While exercising in general is great and should never be discouraged, you probably are performing some exercises that are simply ineffective. Whether they are simply isolating a very small muscle that could be worked better with a compound movement or you are simply performing them way too fast causing you to have bad form, some exercises are better than others!
First and foremost, lack of form is usually what causes ANY exercise to be an ineffective exercise. If you aren’t doing it correctly not only will the exercise not tax your muscles but you run the risk of injury. Make sure you have the correct form no matter what exerciseyou are doing!
Avoid these ineffective exercises
For a change of pace I asked other fitness professionals from around the country what they think are some of the most ineffective exercises that almost everyone does and what are some good alternatives to replace them with. ‘
Top 6 Most Ineffective Exercises:
1. Calf raises
“Unless you are a body builder or are incredibly self-conscious of your calves, there are zero reasons for you to do calf raises. Instead walk, hike, run stairs, or just run period as all of these exercises get a lot of calf engagement” said Alison Roessler a strength and conditioning specialist and CEO/Founder of Truve.
Numerous experts agreed that crunches should be supplemented with more effective exercises. Oscar Agramonte, a MBSC Thrive Trainer, agreed, “Your abs are meant to be stable, to prevent extension and rotation. They are not movers [like the movement in a typical crunch].
So it is better to focus on core stability. Exercises that use bracing to strengthen the core are preferred. Such as hard planks, using an ab wheel, and farmer carries with heavy weights.”

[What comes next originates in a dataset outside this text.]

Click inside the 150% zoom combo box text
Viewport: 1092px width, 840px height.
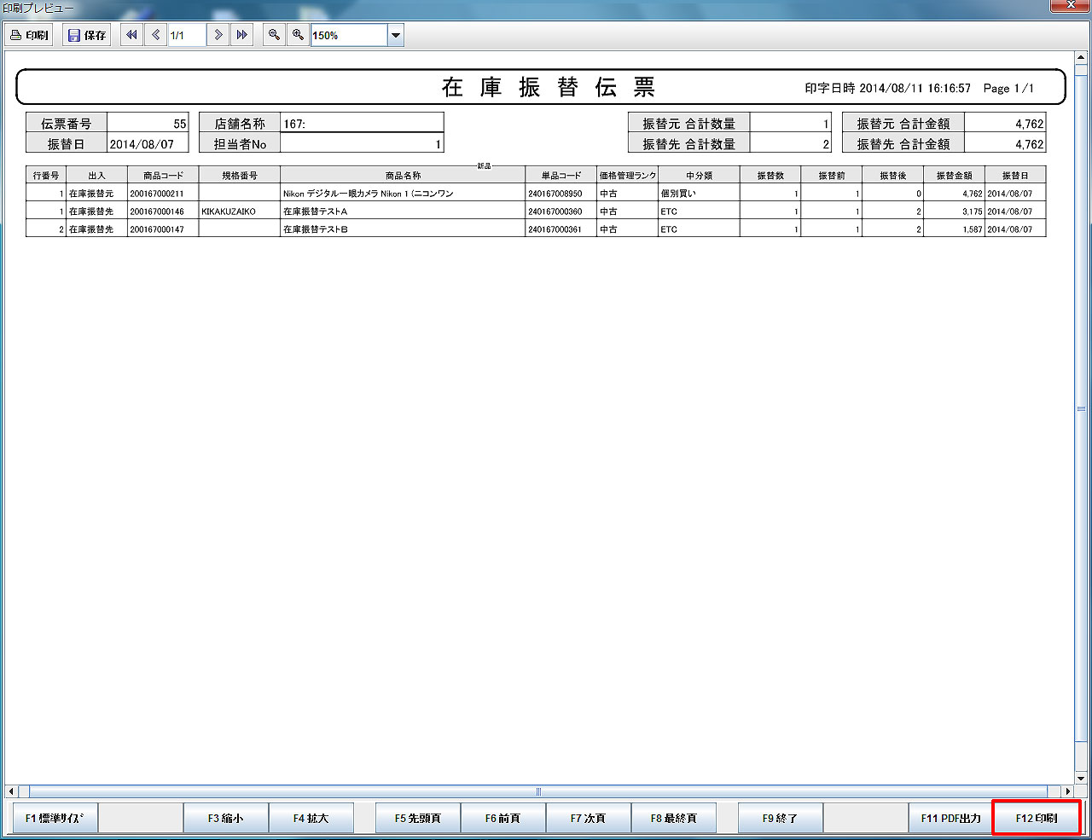tap(348, 35)
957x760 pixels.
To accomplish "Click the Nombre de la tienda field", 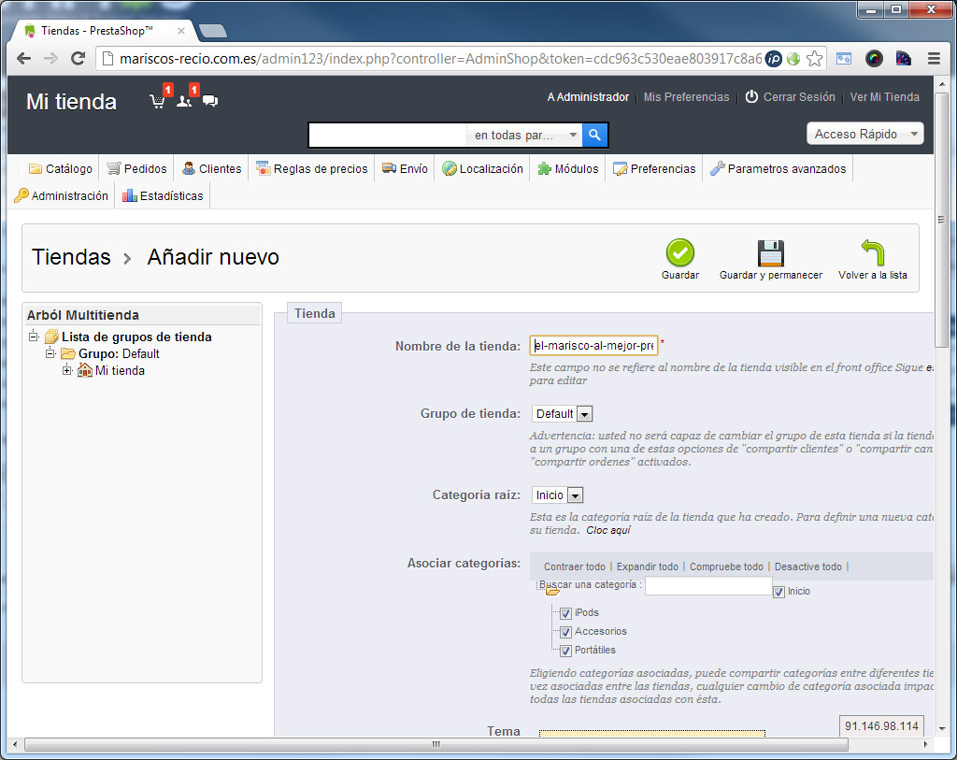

I’m a big fan of brisk walking as a great daily activity to help lose weight; key word BRISK. “Letting folks believe that any kind of walk will do them a world of good is a disservice. Yes, if they haven’t worked out for years and they intend to add moderate and build to rigorous exercise, then starting out for a few weeks, at a slow walk can be beneficial … but you certainly can’t stay there and enjoy results.”

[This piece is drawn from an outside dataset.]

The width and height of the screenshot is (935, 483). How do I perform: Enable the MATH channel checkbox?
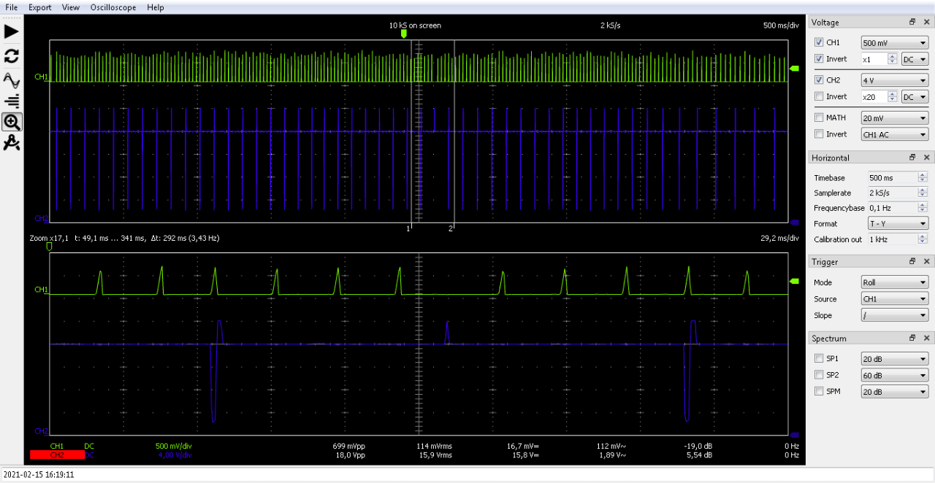819,117
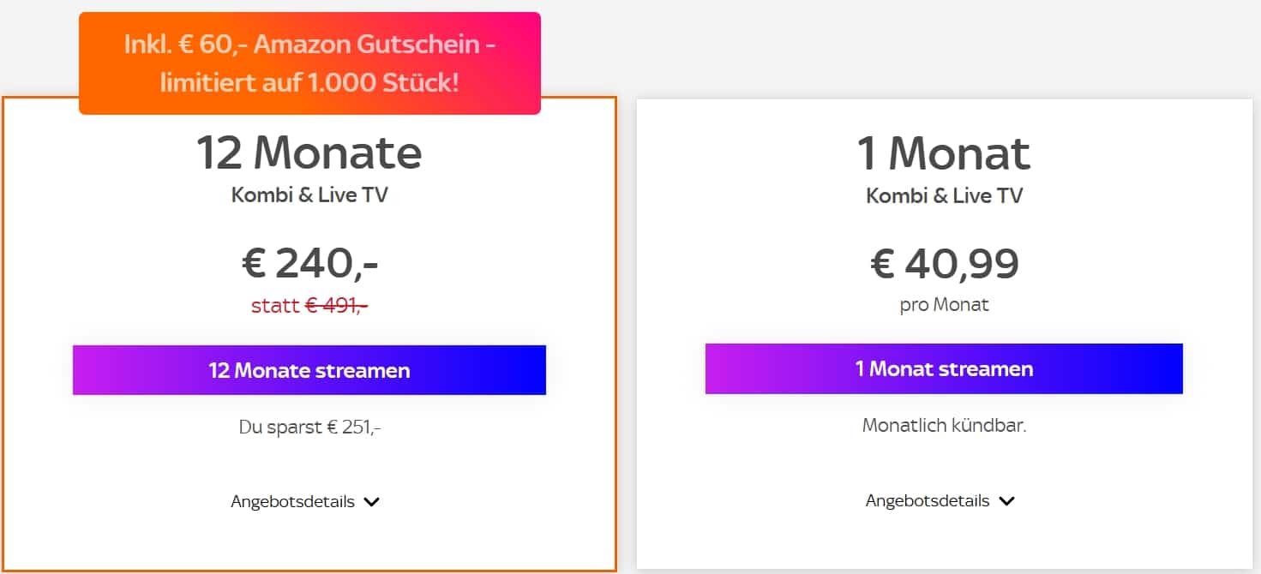Screen dimensions: 1261x574
Task: Click the pro Monat label
Action: click(x=944, y=305)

“You have to work up your routine to be a daily event. You have to add physical challenge of some description.
Walk with weights, add walking sticks [Nordic walking pictured], walk and throw punches, walk and add high knee raises along the way. Walk until you can walk extremely quickly then lengthen the duration of your quick walk” said Rosemary Orange a certified personal trainer and owner of Realm Fitness.